There are a welter of issues raised by the public policy debate over same-sex marriage and whether to treat it, for purposes of the law, as identical to traditional opposite-sex marriage. Among other things, there is the broader debate over the propriety of valuing tradition (i.e., the collected experience by trial and error of large numbers of people over time) and the respect we give to broad-based popular sovereignty in evaluating human relationships. But even treated purely as a matter of quantifiable empirical social science, the legal debate comes down to whether there exists any rational basis for distinguishing the two relationships. The burden of establishing the complete absence of such a rational basis is on the proponents of court-mandated “marriage equality.” And new Census data makes that burden harder to carry.
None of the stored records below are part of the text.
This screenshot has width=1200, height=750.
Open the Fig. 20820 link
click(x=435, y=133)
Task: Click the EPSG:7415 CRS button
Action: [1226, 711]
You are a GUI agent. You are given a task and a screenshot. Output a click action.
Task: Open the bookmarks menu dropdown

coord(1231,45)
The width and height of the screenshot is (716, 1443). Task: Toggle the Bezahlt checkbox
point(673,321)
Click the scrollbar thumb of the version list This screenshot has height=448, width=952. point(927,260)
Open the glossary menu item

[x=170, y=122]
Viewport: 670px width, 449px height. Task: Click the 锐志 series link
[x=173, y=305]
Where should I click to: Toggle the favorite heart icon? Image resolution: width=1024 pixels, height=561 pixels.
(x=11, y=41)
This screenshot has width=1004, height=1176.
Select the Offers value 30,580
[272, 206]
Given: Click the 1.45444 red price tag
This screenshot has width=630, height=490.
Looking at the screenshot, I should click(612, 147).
While I’m in favor of granting civil-union status to consenting same-sex adults, I have made the point at great length previously (see here and here) that the most obvious legal argument for why opposite-sex relationships are different from same-sex relationships – and can be recognized as such in democratically-enacted laws – is that they are vastly more likely to produce children, for reasons so biologically obvious they should not have to be repeated. Now the New York Times has given us some statistics from the Census Bureau that confirm the relatively low number of same-sex couples that are raising children (even before we get to the issue of bearing biological children): “About a third of lesbians are parents, and a fifth of gay men are.” The Times article breaks this out by region, but even its most optimistic spin shows an incidence of child-rearing that would be very low by the standards of opposite-sex couples:
About 32 percent of gay couples in Jacksonville are raising children, Mr. Gates said, citing the 2009 Census data, second only to San Antonio, where the rate is about 34 percent.
Consider, by contrast, the overall Census data for married couples. If you compare the “All Families” line to the “With own children, any age” line, you can quickly calculate that 60.2% of married couples have children in the household, and 74% of those include at least one child under age 18. If you break it out by the age of the heads of household, you see that a very large proportion of married couples in the prime child-bearing years have children at home – 24.6% for married teenagers, 37.7%, 22.8% and 26.1% for married couples 55-64, 65-74 and age 75+, respectively, but for the prime years 58.5% (age 20-24), 69.8% (25-29), 80.6% (30-34), 86.2% (35-39), 84.9% (40-44), 77.8% (45-49), and 62.1% (50-54). And the declining numbers after age 55 simply reflect people who have finished the job of parenthood. If that’s not a statistically significant disparity, what would be? I defy anybody to come up with any significantly-sized sample of same-sex couples at any age that shows over 80-85% to be engaged in raising children.
At the end of the day, this is why the real action in the legal battle – other than simply judge-shopping – is in the proponents trying to change the legal standard by which their evidence should be judged. Because the data is against them.